Reproduce the first line of the entries that follow and each later line, word for word, ending with the one containing "Take a snapshot with the camera icon".

== == ==

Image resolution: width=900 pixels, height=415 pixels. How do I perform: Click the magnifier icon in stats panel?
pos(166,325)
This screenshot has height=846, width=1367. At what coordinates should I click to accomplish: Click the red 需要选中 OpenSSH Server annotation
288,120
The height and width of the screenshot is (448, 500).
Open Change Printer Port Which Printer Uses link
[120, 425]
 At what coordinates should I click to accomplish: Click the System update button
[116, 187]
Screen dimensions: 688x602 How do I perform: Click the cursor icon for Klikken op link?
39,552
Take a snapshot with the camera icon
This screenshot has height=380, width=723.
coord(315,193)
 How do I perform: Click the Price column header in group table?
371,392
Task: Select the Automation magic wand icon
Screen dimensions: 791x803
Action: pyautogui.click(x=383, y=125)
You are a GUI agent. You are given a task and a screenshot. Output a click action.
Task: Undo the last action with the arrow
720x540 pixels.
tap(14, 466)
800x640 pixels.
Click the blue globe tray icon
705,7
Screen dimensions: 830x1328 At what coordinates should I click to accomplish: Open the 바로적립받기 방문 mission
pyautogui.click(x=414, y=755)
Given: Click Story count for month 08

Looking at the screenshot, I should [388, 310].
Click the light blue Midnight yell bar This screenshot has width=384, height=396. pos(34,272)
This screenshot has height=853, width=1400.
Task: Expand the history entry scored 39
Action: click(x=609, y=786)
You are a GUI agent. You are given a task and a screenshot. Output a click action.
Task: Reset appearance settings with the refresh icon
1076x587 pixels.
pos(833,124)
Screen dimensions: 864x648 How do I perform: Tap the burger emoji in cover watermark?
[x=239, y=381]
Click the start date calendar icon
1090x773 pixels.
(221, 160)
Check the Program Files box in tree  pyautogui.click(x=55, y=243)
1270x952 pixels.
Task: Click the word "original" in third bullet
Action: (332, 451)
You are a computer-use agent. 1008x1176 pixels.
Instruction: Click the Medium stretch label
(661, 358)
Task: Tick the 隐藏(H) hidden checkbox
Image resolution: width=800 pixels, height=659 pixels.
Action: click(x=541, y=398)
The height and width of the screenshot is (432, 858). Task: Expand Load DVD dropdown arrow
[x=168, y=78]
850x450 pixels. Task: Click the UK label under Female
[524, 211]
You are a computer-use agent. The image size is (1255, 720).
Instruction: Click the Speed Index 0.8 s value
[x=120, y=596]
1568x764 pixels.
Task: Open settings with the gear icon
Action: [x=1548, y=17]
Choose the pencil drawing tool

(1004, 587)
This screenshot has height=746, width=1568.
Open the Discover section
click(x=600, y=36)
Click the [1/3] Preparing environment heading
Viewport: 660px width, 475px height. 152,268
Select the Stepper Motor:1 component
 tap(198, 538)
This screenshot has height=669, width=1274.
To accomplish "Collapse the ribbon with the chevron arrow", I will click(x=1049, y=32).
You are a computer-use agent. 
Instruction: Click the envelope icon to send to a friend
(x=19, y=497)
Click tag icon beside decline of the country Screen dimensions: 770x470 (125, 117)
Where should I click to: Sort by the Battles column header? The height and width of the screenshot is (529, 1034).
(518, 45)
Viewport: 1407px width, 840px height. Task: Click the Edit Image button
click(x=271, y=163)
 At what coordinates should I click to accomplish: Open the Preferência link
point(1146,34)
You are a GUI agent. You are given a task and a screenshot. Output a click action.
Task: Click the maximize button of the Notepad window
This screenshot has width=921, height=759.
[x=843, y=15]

== == ==

Finished exercise |
Image resolution: width=900 pixels, height=415 pixels. How do I perform: Click the magnifier icon in stats panel?
pos(166,325)
This screenshot has height=846, width=1367. At what coordinates should I click to accomplish: Click the red 需要选中 OpenSSH Server annotation
288,120
The height and width of the screenshot is (448, 500).
Open Change Printer Port Which Printer Uses link
[120, 425]
 At what coordinates should I click to accomplish: Click the System update button
[116, 187]
Screen dimensions: 688x602 How do I perform: Click the cursor icon for Klikken op link?
39,552
Take a snapshot with the camera icon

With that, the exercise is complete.